SpliceSelectNet: A Hierarchical Transformer-Based Deep Learning Model for Splice Site Prediction
Confirmed Presenter: Yuna Miyachi, Department of Computer Science, Graduate School of Information Science and Technology
Track: MLCSB: Machine Learning in Computational and Systems Biology
Room: 01A
Format: In person
Moderator(s): Maria Chikina
Authors List: Show
- Yuna Miyachi, Yuna Miyachi, Department of Computer Science
- Kenta Nakai, Kenta Nakai, Human Genome Center
Presentation Overview:Show
RNA splicing is a critical post-transcriptional process that enables the generation of diverse protein isoforms. Aberrant splicing is implicated in a wide range of genetic disorders and cancers, making accurate prediction of splice sites and mutation effects essential. Convolutional neural network-based models such as SpliceAI and Pangolin have achieved high accuracy but often lack interpretability. Recently, Transformer-based models like DNABERT and SpTransformer have been applied to genomic sequences, yet they typically inherit input length limitations from natural language processing models, restricting context to a few thousand base pairs, which are insufficient for capturing long-range regulatory signals.
To overcome these challenges, we propose SpliceSelectNet (SSNet), a hierarchical Transformer model that integrates local and global attention mechanisms to handle up to 100 kb of input while maintaining nucleotide-level interpretability. Trained on multiple datasets, including those incorporating splice site usage derived from RNA-seq data, SSNet outperforms SpliceAI and Pangolin on the Gencode test dataset, a clinically curated BRCA variant dataset, and a deep intronic variant benchmark. It demonstrates improved performance, particularly in regions characterized by complex splicing regulation, such as long exons and deep introns, as measured by area under the precision-recall curve.
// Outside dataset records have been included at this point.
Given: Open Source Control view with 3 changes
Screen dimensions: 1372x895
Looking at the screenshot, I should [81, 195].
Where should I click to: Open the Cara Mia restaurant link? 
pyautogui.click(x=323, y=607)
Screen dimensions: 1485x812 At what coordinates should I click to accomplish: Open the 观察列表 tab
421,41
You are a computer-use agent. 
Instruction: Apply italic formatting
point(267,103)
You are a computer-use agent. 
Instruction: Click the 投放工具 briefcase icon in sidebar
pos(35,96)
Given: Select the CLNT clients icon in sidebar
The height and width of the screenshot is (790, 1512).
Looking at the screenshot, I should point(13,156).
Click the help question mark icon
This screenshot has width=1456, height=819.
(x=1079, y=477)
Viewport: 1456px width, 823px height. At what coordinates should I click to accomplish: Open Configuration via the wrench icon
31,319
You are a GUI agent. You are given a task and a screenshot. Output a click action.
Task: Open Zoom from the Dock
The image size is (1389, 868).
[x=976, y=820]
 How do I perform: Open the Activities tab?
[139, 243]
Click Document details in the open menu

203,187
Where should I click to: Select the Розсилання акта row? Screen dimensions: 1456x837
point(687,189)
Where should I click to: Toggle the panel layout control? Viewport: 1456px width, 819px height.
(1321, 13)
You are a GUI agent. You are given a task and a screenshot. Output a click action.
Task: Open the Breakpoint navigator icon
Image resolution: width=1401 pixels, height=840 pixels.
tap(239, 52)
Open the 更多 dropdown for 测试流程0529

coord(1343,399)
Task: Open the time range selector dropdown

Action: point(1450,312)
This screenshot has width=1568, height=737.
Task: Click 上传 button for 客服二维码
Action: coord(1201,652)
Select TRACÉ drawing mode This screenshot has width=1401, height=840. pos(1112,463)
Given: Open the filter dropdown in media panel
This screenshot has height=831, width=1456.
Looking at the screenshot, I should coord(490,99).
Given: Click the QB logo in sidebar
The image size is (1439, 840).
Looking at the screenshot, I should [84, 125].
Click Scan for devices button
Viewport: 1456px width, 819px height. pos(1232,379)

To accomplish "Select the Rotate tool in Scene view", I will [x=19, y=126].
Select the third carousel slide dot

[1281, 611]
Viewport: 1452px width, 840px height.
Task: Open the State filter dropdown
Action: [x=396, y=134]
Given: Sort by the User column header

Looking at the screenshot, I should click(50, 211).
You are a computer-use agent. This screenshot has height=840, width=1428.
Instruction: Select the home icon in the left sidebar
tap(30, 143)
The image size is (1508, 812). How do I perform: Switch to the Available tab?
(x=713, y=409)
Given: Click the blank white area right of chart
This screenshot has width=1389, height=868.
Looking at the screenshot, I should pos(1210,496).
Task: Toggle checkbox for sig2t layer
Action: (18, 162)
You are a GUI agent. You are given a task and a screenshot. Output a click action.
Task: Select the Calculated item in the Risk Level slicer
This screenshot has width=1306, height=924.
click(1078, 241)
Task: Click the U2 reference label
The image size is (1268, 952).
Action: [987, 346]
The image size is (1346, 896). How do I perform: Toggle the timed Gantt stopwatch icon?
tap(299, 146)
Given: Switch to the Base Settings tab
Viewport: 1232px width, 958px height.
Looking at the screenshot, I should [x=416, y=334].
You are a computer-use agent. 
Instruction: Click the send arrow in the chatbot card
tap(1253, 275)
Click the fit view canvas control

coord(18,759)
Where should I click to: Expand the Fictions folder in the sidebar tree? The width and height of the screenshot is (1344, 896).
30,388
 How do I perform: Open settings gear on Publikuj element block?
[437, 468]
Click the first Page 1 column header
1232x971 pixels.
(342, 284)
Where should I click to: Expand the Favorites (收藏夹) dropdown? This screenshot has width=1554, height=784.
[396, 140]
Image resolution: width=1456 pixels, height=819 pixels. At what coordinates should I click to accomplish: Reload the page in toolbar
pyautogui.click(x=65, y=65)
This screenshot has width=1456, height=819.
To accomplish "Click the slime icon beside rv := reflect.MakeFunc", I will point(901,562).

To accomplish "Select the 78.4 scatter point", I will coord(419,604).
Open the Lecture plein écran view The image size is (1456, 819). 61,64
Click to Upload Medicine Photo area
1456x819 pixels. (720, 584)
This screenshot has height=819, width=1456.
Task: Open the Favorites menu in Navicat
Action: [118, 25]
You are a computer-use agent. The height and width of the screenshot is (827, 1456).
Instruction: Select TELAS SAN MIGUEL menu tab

Furthermore, SSNet’s attention maps provide direct insight into sequence context. In the case of a pathogenic variant in BRCA1 exon 10, the model highlighted an upstream region that may contribute to cryptic splice site activation.
These results demonstrate that SSNet combines high predictive performance with biological interpretability, offering a powerful tool for splicing analysis in both research and clinical settings.